Vegan Black Pepper Tofu
Perfect for a main course or an appetizer, this recipe is bound to become your family new favorite.
For the tofu:
- 400 g pressed tofu
- 2 tbsp tamari or soy sauce
- 4 tbsp cooking oil
- Cornflour or cornstarch for dusting
For the black pepper sauce:
- 4 thinly sliced spring onions white and green parts separated
- 5 tsp minced ginger
- 4 cloves garlic minced
- 3 tsp cornstarch
- 2 tbsp dark brown sugar
- 5 tsp rice wine vinegar
- 4 tbsp soy sauce
- Chili pepper or chili flakes to taste
- Freshly ground black pepper to taste
Press the tofu to remove excess moisture by wrapping it in a clean kitchen towel and placing a heavy object on top for at least 20 minutes.
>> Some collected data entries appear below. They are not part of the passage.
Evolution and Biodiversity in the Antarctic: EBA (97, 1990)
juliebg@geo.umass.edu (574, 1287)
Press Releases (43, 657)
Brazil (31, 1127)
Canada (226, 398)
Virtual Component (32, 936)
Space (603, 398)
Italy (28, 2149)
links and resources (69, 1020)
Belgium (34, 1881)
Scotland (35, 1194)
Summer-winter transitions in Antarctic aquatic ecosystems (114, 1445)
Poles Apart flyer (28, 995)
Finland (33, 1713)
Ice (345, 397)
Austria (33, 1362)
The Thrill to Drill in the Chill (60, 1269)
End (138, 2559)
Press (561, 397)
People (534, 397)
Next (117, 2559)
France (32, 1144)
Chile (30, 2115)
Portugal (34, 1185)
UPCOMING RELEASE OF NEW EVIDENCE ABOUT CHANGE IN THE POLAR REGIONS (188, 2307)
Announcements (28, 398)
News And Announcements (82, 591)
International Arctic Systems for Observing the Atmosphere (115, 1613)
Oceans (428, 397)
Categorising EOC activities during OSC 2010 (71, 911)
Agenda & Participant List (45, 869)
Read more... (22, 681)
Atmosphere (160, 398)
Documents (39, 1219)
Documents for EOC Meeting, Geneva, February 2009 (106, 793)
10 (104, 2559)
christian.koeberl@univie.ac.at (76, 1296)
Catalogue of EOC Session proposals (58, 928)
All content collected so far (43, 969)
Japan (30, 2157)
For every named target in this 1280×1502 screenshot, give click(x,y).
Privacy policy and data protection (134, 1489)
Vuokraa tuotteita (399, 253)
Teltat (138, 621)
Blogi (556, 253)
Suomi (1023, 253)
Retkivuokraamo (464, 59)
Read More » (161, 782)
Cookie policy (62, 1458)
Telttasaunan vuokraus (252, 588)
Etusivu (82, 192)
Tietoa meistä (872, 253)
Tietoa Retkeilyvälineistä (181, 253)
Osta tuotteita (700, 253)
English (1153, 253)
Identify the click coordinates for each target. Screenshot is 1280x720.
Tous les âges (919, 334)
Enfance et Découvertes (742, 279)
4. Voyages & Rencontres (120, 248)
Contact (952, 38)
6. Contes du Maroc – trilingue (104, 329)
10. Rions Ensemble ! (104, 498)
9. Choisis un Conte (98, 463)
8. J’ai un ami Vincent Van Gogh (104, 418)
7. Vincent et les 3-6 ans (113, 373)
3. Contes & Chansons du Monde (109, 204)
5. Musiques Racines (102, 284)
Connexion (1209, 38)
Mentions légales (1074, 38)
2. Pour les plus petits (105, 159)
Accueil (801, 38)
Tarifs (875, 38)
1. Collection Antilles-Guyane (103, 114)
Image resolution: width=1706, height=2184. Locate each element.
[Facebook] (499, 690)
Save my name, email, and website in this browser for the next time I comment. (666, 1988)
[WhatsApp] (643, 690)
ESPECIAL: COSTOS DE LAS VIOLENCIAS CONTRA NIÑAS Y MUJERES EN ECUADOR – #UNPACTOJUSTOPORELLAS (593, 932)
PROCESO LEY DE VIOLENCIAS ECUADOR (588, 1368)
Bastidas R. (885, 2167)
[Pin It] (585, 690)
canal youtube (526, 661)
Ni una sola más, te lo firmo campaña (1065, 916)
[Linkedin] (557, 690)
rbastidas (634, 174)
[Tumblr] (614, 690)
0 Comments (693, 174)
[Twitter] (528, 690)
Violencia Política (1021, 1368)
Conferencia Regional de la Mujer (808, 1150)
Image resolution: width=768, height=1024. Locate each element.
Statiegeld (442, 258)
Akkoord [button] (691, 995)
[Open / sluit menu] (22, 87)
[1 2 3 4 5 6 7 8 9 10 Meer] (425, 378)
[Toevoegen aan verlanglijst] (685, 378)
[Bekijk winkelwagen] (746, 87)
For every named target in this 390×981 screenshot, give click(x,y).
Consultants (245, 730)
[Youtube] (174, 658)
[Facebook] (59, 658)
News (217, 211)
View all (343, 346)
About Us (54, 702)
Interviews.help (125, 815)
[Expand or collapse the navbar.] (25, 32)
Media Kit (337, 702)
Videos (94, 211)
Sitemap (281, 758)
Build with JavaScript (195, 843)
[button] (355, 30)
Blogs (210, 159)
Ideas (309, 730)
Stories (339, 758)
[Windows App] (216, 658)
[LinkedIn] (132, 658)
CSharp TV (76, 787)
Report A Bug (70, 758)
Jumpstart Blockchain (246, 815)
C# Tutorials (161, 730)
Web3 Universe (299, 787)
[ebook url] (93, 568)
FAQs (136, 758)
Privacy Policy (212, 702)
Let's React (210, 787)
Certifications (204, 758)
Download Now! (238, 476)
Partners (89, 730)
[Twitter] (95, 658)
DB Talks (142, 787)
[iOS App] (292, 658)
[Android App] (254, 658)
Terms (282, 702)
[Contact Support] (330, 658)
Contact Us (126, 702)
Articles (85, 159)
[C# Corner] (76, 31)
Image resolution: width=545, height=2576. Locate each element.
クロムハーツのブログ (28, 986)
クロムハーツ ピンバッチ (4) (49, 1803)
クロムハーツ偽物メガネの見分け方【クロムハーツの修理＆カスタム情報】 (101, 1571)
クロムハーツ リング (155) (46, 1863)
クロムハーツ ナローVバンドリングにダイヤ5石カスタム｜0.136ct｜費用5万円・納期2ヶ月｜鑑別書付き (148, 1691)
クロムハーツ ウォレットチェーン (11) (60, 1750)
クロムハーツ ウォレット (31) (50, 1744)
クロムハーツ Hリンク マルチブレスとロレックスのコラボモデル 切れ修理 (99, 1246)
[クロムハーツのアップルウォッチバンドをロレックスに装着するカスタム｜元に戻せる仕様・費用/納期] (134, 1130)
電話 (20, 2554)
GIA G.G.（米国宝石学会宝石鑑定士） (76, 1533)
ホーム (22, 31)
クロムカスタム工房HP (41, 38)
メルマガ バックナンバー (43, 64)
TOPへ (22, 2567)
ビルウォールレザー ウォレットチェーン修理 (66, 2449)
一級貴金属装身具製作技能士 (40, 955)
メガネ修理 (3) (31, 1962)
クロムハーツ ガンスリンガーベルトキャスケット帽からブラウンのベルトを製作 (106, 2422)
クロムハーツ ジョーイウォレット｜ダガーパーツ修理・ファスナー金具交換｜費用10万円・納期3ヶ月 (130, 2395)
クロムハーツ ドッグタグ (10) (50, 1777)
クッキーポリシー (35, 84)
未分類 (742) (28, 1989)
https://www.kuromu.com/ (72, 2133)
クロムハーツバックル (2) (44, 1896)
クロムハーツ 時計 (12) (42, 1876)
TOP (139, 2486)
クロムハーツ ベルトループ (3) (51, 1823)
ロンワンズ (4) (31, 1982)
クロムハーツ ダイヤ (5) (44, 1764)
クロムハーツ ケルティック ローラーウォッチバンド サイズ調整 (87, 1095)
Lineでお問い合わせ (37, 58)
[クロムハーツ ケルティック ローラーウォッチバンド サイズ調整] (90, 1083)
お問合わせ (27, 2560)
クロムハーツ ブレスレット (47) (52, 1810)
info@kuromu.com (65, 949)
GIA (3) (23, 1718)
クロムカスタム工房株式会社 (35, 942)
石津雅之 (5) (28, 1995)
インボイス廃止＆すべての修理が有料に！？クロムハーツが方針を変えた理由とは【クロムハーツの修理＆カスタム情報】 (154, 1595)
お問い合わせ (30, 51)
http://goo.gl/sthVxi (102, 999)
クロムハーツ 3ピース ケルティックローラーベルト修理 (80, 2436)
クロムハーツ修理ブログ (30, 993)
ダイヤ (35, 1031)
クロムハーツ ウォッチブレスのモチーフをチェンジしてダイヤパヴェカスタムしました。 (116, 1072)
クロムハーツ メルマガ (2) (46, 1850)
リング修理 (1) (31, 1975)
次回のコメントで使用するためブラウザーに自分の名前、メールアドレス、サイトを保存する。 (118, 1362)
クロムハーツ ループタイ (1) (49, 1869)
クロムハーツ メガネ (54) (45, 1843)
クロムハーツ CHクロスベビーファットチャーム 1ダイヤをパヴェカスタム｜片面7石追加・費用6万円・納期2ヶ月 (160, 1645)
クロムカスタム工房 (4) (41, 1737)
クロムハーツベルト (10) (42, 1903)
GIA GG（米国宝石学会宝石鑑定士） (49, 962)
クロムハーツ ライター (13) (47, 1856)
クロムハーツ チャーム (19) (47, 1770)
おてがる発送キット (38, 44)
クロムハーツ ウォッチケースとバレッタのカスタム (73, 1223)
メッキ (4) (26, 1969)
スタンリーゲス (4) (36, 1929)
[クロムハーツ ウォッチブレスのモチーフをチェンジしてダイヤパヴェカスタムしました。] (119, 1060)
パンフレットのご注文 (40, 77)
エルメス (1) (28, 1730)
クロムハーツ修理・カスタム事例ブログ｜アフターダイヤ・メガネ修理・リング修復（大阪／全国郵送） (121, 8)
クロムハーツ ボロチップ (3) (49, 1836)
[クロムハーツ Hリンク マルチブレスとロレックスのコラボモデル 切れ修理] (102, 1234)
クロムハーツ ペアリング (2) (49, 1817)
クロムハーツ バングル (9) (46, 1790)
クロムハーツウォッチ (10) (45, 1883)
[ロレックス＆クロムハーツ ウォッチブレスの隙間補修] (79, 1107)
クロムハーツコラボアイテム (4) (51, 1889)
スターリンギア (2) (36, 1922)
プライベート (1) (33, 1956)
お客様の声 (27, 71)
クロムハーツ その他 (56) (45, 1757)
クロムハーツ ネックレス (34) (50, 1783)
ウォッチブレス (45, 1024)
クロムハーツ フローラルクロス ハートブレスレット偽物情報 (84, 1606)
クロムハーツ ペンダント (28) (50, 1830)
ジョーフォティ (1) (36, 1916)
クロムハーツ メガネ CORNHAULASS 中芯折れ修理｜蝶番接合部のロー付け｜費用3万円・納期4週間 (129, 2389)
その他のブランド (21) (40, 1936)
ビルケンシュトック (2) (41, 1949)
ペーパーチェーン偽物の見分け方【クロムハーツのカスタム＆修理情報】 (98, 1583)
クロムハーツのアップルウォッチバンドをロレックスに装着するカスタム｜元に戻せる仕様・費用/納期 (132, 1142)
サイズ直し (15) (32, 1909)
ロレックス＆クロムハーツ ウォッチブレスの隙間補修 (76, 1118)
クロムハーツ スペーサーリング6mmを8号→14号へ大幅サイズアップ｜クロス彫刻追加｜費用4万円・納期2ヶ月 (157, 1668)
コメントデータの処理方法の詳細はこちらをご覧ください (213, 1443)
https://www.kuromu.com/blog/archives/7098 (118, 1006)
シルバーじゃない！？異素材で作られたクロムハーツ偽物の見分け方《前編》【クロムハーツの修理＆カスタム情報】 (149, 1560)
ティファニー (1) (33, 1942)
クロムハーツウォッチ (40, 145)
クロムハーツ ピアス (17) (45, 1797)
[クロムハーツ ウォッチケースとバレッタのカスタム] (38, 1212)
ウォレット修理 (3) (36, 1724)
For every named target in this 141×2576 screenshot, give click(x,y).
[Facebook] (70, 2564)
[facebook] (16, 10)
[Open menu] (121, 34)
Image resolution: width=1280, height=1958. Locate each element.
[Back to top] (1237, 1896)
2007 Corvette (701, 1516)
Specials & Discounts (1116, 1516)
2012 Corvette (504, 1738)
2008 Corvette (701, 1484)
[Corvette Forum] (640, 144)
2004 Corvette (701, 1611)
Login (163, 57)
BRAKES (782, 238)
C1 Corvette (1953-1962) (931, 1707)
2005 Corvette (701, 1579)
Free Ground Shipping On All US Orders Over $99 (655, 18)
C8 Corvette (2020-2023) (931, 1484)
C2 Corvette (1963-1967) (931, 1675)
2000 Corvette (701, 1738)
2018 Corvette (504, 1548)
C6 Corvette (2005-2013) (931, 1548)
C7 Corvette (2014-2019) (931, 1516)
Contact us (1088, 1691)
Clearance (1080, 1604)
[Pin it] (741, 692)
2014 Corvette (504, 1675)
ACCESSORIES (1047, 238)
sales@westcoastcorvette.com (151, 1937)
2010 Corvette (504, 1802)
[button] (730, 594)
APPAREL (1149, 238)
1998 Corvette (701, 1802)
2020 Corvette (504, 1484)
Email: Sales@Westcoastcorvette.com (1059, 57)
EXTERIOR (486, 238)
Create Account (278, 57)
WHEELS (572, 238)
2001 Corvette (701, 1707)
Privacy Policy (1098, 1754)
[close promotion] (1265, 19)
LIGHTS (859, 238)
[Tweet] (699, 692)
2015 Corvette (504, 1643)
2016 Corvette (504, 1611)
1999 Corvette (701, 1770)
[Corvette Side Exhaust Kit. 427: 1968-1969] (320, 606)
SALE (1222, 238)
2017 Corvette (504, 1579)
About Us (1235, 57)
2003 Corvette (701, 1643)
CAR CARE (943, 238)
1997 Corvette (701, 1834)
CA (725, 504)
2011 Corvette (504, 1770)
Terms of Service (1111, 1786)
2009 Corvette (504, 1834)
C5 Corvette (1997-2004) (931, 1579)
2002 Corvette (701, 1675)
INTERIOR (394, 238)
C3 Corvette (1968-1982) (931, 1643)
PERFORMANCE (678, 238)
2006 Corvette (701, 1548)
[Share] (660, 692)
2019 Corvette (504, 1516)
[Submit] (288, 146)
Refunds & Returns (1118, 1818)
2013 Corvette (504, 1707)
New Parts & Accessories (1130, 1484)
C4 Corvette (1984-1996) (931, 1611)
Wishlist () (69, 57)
Slice the tofu into 1-inch cubes. Marinate the cubes in tamari or soy sauce, tossing gently to coat.Lightly dust the marinated tofu cubes with cornflour to ensure a crispy exterior when fried. Heat 3 tbsp of cooking oil in a large pan over medium-high heat. Fry the tofu until golden brown on all sides (about 8-10 minutes). Transfer to a plate lined with paper towels to drain excess oil. Prepare the black pepper sauce by mixing soy sauce, rice wine vinegar, and brown sugar in a small bowl.Dissolve the cornstarch in ¼ cup of water to make a slurry. In a clean pan, heat 1 tbsp of cooking oil. Sauté the white parts of the spring onions, garlic, and ginger until fragrant (about 2 minutes). Add chili flakes and cook for another minute. Pour the soy sauce mixture into the pan and bring it to a simmer. Gradually stir in the cornstarch slurry and cook until the sauce thickens. Add the fried tofu to the sauce and toss to coat evenly. Season generously with freshly ground black pepper. Garnish with the green parts of the spring onions.